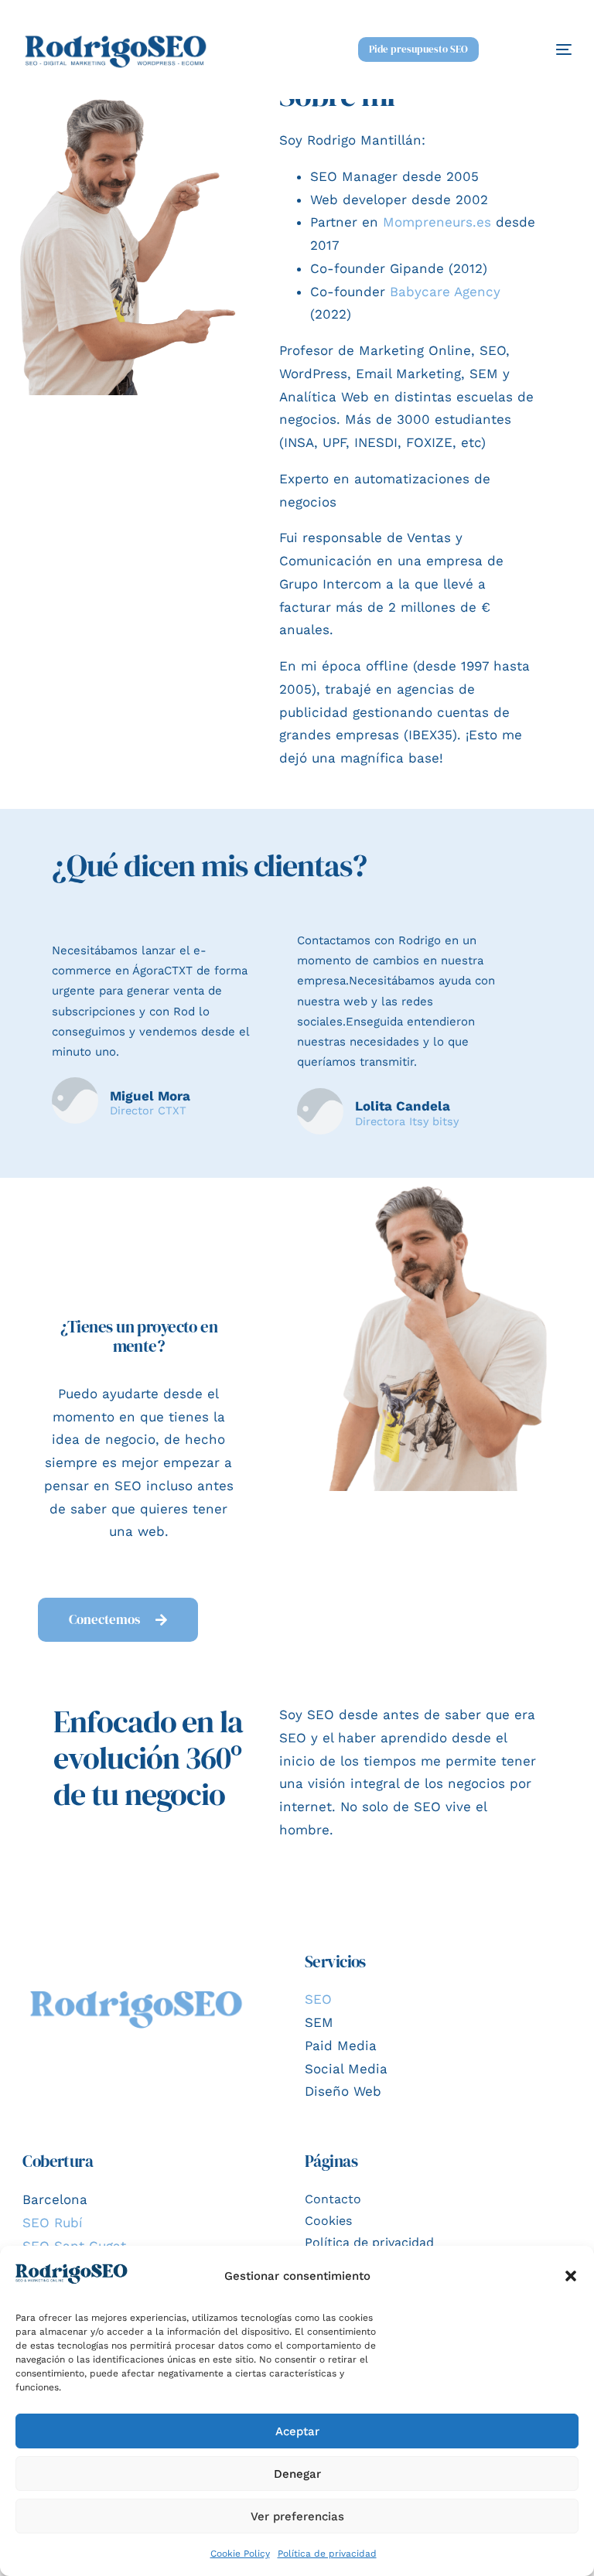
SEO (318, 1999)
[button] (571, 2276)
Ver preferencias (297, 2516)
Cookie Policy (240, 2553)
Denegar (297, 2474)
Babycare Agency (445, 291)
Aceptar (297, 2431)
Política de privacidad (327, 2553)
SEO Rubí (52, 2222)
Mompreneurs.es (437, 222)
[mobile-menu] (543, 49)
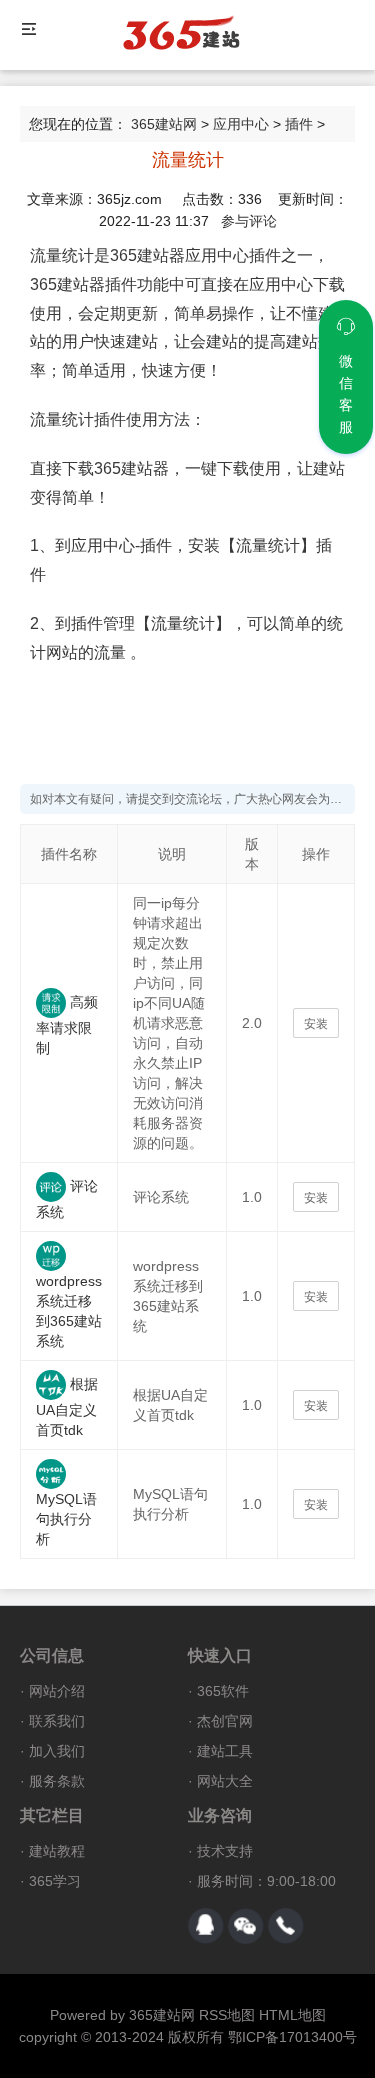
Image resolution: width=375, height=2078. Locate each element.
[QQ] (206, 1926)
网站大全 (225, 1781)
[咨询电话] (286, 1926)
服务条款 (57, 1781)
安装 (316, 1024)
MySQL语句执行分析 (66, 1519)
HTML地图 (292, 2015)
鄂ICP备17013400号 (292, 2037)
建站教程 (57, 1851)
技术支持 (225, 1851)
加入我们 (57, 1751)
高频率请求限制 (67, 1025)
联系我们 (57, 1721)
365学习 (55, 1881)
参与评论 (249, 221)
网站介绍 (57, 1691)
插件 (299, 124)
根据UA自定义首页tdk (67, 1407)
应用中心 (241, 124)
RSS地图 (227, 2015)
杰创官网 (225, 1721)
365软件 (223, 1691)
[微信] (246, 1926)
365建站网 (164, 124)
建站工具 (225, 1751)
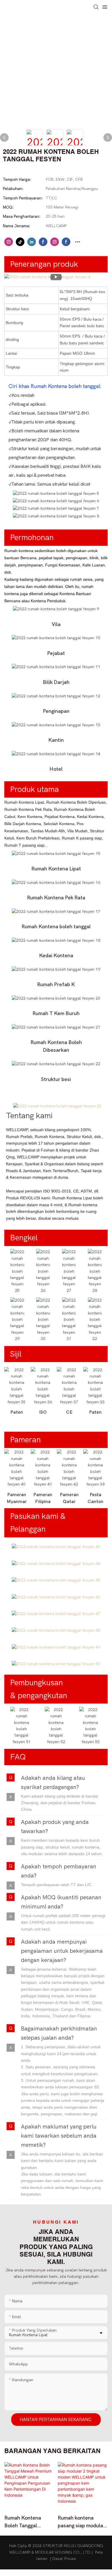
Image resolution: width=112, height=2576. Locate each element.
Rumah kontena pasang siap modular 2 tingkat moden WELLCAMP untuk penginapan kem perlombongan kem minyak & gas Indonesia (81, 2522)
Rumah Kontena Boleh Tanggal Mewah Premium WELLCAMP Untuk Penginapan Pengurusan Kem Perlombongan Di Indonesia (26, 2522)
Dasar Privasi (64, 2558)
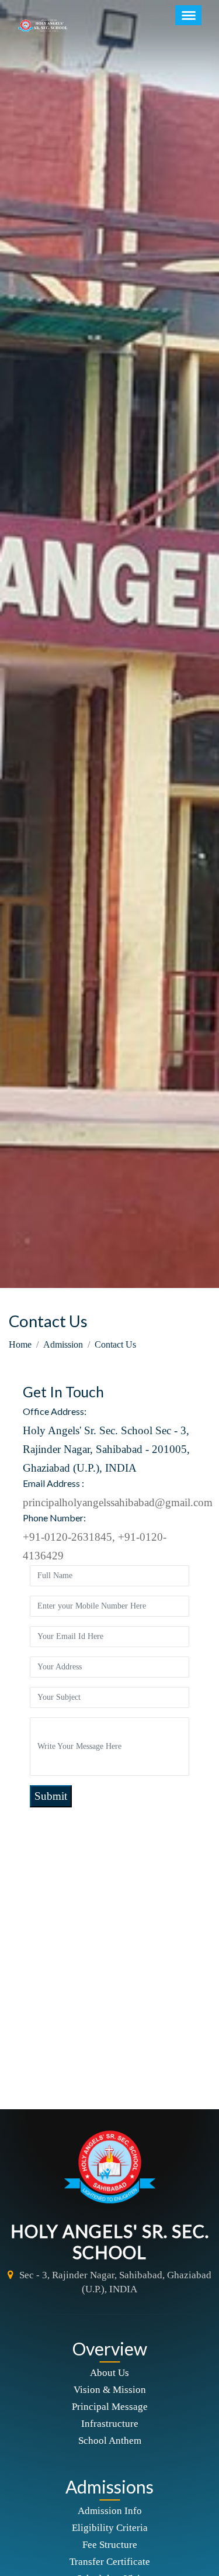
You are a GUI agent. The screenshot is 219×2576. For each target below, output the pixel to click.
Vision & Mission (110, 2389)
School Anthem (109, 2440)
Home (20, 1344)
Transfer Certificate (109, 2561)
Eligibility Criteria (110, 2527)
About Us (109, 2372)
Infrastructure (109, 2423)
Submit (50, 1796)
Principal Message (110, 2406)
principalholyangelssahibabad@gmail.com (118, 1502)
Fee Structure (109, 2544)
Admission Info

---

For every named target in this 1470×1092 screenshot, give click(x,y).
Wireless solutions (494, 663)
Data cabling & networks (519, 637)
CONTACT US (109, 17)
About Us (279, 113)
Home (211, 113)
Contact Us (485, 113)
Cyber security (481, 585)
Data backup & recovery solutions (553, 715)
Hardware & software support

* * *

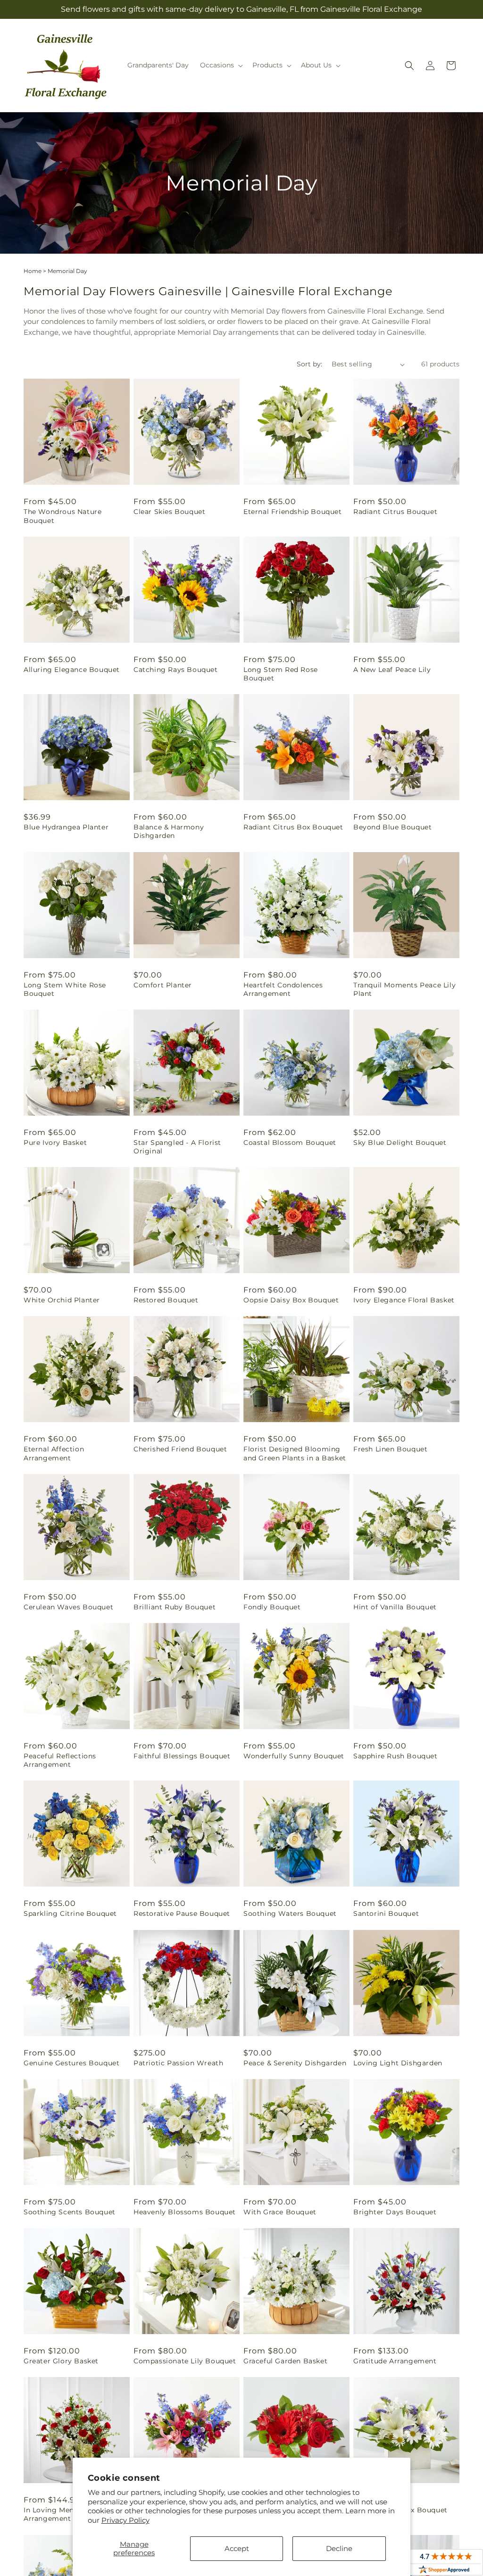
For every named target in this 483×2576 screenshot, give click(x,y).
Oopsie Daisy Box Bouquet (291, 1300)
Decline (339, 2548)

[Try it]
Looking at the records above, tally the lines holding "element" and reply with that number only.

[Response]
2